● **THE TASK**: Say how many lines in the following entries include "computer", and add nothing else.

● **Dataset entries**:

****************

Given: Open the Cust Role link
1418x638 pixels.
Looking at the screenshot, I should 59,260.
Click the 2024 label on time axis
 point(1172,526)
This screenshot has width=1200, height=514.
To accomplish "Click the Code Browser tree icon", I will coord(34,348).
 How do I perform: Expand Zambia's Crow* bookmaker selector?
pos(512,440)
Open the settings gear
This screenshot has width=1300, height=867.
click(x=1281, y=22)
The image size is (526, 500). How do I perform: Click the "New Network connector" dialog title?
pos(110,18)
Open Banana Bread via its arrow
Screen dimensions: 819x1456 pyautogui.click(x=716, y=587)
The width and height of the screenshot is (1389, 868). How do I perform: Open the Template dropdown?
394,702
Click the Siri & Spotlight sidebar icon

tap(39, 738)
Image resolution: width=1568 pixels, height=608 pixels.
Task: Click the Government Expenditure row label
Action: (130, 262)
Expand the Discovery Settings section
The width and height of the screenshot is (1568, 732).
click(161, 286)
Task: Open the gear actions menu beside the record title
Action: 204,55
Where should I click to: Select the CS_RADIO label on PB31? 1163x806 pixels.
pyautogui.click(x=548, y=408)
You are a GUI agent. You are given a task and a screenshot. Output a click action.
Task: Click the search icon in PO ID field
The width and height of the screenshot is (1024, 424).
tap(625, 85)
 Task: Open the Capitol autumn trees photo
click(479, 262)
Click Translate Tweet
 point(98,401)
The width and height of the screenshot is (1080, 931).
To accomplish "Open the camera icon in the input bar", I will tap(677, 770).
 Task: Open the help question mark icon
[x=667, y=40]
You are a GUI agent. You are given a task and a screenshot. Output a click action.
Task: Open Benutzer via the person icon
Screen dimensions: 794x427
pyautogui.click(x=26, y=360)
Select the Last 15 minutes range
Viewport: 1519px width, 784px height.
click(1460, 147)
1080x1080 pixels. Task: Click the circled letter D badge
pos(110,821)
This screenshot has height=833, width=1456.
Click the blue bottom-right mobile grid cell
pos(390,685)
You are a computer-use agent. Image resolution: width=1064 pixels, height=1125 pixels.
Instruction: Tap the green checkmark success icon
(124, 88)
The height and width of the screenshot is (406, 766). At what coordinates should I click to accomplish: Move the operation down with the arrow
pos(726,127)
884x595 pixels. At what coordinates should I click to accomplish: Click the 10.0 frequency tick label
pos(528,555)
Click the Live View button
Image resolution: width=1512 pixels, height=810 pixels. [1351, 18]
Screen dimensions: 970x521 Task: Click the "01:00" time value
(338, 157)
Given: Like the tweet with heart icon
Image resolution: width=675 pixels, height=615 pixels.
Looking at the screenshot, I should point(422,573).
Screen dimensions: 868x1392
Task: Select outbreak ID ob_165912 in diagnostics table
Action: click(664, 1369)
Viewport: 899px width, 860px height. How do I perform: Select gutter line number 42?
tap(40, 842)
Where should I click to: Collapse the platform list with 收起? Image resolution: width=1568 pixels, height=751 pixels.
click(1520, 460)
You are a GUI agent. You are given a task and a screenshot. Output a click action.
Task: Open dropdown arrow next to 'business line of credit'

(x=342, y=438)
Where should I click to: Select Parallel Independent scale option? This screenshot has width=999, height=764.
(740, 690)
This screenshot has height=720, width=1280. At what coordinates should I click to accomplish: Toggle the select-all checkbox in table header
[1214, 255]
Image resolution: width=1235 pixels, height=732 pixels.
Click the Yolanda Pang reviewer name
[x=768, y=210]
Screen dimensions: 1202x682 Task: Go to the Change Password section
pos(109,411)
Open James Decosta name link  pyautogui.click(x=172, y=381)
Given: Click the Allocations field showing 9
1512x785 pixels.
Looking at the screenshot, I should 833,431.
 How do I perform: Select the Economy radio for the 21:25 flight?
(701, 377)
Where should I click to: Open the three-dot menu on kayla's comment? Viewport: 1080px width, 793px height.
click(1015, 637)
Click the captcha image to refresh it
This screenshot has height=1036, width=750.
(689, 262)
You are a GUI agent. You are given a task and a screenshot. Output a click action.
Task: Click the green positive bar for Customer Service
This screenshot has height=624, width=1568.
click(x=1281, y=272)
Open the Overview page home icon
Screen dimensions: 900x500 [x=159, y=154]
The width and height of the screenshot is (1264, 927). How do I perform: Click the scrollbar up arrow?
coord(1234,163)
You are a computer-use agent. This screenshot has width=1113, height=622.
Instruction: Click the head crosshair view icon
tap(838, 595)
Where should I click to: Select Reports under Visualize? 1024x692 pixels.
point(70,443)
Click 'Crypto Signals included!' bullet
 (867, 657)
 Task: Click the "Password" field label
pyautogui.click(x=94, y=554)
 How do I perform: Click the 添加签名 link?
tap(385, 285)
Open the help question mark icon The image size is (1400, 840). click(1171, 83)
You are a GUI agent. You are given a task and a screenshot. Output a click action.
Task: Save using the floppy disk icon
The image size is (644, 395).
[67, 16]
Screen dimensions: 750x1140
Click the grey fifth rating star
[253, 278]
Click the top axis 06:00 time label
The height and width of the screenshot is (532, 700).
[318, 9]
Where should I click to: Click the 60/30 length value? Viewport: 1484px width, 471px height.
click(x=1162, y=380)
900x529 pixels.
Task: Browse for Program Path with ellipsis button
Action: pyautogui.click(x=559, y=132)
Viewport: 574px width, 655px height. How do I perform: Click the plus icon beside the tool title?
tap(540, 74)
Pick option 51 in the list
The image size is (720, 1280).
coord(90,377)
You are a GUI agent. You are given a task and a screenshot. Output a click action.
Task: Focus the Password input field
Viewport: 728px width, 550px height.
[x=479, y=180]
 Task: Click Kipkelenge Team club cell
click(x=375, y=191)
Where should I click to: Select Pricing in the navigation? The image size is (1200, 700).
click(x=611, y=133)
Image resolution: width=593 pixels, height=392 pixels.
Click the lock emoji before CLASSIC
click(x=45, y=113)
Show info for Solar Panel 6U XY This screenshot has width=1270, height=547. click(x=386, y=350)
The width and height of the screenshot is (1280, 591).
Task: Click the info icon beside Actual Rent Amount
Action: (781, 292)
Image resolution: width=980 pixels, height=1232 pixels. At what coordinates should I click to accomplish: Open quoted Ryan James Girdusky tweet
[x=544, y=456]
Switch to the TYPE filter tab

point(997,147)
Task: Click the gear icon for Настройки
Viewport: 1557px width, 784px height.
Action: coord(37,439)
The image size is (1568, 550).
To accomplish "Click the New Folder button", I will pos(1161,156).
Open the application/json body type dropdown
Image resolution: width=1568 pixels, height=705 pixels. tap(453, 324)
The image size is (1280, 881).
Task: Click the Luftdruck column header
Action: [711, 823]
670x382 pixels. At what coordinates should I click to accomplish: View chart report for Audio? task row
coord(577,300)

****************

● **ANSWER BOX**: 2